Stored data entries:
►

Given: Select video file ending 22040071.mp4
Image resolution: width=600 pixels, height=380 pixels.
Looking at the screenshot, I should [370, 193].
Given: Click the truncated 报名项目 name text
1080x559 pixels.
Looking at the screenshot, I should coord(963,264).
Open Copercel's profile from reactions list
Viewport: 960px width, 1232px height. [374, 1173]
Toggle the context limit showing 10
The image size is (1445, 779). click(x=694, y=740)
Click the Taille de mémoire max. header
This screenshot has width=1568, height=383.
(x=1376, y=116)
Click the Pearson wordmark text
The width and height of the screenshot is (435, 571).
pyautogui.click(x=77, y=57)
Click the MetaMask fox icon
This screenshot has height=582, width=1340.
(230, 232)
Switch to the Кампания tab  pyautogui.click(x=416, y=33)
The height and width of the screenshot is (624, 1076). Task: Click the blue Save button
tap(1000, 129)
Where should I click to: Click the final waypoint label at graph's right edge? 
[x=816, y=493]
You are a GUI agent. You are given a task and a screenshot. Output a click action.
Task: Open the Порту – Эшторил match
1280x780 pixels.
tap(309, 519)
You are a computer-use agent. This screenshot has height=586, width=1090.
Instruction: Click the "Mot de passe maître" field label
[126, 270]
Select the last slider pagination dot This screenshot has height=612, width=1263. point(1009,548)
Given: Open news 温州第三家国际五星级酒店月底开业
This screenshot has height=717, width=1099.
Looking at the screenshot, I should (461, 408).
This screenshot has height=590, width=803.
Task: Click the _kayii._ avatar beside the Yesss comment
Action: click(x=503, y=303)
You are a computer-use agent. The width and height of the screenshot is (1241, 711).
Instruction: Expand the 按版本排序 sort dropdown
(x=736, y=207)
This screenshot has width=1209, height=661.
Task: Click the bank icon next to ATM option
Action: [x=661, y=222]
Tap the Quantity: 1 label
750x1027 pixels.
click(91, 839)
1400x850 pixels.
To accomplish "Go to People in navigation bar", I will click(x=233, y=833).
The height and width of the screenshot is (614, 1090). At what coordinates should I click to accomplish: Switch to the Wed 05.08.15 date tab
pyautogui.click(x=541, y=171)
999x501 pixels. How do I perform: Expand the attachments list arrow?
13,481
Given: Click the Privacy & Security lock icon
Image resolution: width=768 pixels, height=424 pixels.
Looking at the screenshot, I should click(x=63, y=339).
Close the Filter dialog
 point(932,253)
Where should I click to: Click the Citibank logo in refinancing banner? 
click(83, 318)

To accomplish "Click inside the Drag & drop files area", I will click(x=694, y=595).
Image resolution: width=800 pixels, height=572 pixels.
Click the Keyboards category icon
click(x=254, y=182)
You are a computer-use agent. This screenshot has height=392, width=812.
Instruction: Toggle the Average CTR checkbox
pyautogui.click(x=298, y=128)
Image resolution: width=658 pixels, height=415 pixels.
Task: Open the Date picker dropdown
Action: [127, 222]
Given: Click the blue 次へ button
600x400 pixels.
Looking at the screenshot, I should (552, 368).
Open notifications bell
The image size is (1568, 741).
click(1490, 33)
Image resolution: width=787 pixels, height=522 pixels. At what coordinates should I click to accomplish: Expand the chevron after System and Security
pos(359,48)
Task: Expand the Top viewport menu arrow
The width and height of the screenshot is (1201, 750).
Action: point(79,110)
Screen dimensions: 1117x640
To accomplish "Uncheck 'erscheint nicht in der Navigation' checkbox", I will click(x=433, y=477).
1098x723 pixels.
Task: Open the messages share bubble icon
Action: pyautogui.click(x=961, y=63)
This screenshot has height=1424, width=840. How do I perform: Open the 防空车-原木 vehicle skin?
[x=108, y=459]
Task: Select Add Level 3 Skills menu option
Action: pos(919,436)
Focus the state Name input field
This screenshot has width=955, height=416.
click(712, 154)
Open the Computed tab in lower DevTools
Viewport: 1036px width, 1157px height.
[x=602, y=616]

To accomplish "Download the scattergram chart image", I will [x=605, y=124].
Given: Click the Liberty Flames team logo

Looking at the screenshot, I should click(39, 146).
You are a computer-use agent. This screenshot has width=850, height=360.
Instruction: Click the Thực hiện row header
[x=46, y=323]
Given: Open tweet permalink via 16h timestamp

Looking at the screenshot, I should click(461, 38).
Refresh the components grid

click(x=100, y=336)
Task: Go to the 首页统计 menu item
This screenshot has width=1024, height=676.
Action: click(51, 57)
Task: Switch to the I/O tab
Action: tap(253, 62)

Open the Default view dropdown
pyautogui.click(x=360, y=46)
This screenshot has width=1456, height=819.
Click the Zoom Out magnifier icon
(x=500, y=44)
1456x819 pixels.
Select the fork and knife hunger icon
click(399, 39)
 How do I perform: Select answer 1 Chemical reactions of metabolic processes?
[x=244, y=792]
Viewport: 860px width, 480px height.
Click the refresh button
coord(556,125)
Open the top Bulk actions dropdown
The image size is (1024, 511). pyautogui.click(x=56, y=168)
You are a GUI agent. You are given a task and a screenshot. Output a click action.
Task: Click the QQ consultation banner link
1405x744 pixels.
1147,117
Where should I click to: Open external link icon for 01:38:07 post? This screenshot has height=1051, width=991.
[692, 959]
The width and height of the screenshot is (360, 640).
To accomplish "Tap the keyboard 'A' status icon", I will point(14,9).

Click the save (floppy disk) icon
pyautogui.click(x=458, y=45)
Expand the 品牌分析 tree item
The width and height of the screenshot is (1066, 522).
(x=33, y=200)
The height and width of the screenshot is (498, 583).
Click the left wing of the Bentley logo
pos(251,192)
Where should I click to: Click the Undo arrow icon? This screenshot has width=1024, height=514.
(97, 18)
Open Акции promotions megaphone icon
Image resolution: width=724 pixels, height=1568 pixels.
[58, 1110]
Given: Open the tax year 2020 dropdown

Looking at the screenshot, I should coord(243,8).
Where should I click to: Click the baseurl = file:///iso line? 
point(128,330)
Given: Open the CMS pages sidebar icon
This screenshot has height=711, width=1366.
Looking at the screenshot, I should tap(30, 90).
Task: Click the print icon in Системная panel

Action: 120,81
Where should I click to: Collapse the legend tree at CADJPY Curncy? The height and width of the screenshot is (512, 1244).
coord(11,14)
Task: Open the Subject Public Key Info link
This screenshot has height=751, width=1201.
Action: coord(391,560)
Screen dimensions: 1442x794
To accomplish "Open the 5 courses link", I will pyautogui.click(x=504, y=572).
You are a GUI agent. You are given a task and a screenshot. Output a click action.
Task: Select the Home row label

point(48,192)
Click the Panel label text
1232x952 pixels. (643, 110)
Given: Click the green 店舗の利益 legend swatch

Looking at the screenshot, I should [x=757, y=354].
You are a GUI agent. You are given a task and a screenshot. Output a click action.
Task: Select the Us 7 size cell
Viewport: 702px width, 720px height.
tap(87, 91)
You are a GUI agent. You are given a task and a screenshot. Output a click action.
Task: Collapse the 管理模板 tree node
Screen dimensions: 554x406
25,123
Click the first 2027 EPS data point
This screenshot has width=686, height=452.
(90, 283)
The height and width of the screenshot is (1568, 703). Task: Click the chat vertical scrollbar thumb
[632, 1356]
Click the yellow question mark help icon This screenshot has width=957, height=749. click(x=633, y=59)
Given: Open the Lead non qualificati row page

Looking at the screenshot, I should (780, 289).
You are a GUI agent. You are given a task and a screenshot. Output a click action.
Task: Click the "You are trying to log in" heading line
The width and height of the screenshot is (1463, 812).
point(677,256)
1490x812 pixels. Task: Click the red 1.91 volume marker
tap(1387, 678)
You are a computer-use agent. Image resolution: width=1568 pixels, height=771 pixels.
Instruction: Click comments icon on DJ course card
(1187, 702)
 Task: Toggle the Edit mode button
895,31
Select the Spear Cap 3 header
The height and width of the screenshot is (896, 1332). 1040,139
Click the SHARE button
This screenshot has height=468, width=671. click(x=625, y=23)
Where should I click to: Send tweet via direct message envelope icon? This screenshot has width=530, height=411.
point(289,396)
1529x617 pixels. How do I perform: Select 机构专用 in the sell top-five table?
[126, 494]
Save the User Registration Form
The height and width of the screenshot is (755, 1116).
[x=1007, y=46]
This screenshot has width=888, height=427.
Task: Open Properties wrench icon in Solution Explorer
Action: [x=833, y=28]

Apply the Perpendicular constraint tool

◄

Whenever a line in the records contains the word "item", copy that line.

Task: Go to the 首页统计 menu item
Expand the 品牌分析 tree item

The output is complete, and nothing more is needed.